1年生16歳の私たちには、解らない事だらけで、口で説明されてもほとんど理解できませんでした。例えば、私のセリフ「菊は、その枕で操を守ったのでございます」と言うのも何のことか全然分からずに言っていました。昔の女の子は、今よりずっと幼く、性についても全然分かっていませんでした。3人の踊り子役も、本当は色気たっぷりの役どころだったのでしょうが、演出も無理だと諦め、無邪気な3人娘になってしまいました。でも、美女役の3年生はさすが凄かったです。本人もその役を演(や)りたかったのか、色気満々でした。私たち1年生は、18歳ってすごいと思いながら只観ていました。
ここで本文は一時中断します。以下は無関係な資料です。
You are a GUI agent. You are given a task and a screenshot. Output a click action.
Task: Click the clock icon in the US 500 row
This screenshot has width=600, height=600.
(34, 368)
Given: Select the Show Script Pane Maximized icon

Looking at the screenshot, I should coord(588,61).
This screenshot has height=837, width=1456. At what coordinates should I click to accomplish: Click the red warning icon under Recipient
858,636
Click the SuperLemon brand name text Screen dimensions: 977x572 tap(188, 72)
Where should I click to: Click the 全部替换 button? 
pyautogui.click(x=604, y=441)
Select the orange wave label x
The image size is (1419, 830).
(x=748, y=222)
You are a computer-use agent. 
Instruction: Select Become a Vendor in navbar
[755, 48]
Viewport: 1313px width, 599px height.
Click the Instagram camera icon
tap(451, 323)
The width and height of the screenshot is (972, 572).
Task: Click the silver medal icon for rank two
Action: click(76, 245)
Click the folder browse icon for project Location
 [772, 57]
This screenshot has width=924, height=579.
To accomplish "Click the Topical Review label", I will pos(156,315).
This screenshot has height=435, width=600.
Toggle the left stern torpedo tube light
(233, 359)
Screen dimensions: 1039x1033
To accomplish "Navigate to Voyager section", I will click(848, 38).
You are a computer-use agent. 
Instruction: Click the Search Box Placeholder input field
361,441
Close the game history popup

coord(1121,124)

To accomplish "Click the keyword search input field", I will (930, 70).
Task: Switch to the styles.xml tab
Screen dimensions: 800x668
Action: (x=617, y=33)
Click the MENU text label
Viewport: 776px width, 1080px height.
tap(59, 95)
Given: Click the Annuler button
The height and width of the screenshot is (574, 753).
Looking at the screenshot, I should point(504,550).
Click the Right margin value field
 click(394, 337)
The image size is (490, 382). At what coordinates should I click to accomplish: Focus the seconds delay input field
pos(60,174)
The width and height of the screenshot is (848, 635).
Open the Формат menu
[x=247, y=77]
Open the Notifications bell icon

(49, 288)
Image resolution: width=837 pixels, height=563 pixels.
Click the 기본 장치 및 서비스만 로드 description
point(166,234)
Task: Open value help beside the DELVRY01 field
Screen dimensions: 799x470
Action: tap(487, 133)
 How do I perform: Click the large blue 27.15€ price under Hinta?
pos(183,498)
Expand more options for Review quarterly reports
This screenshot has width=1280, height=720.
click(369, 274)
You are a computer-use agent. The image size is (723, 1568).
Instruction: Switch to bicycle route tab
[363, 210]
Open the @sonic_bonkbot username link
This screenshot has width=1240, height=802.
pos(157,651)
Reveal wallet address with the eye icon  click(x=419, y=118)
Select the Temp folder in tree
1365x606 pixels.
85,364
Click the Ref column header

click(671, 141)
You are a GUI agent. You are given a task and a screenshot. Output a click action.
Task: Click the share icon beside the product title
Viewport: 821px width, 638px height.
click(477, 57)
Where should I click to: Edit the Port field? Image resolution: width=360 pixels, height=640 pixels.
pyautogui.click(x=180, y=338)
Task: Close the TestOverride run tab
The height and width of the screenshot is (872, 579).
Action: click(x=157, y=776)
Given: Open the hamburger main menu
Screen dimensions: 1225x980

そして何よりも解らなかったのは、ト書きの「奇異にして淫蕩なる音楽」です。私と相棒のNさんはどうとも想像が付きませんでした。それで、直接聞いて見ようと言う事になり、三島由紀夫の家に電話を掛けたのです。電話はすぐ繋がりました。でもお手伝いさんが出て、「先生はご旅行中でございます。」と、体よく断られました。当たり前ですね。仕方なく、大先輩に助けて貰う事にしました。知らないとは恐ろしい事です。後から先輩に散々叱られました。私たちは、重いテレコ(リール型テープレコーダ)を持って、原宿の大先輩の家を訪ねてしまいました。当時の原宿は静かで広い道に立派な並木のあるとても素敵な住宅街でした。通りも並木もそのままですが、雰囲気が全く違います。なんて素敵な所と思いながら、交代にテレコを持ち、暑い真夏の太陽の下を歩いて行きました。大先輩は、「黒猫のタンゴ」で、大ヒットをした作曲家小森昭宏さんです。彼は優しく迎えてくれて、私たちが困っている事を言うと簡単に作曲を引き受けてくれました。お陰で音楽は素晴らしくなりました。

私たちは、夏休みも放課後も稽古稽古、そして音集めです。装置の手伝いでは、用務員室で、大鍋に小麦粉と水を入れて糊を作りました。そしていつも夜食には、大袋に入ったパンの耳にコロッケを挟んでを食べました。
 「乞食と役者は、3日やったら止められない」と言いますが、芝居が終わり、緞帳が下りた時の気持ちは、本当に味わった事の無い人には解らない夢の絶頂のようなものが有りますね。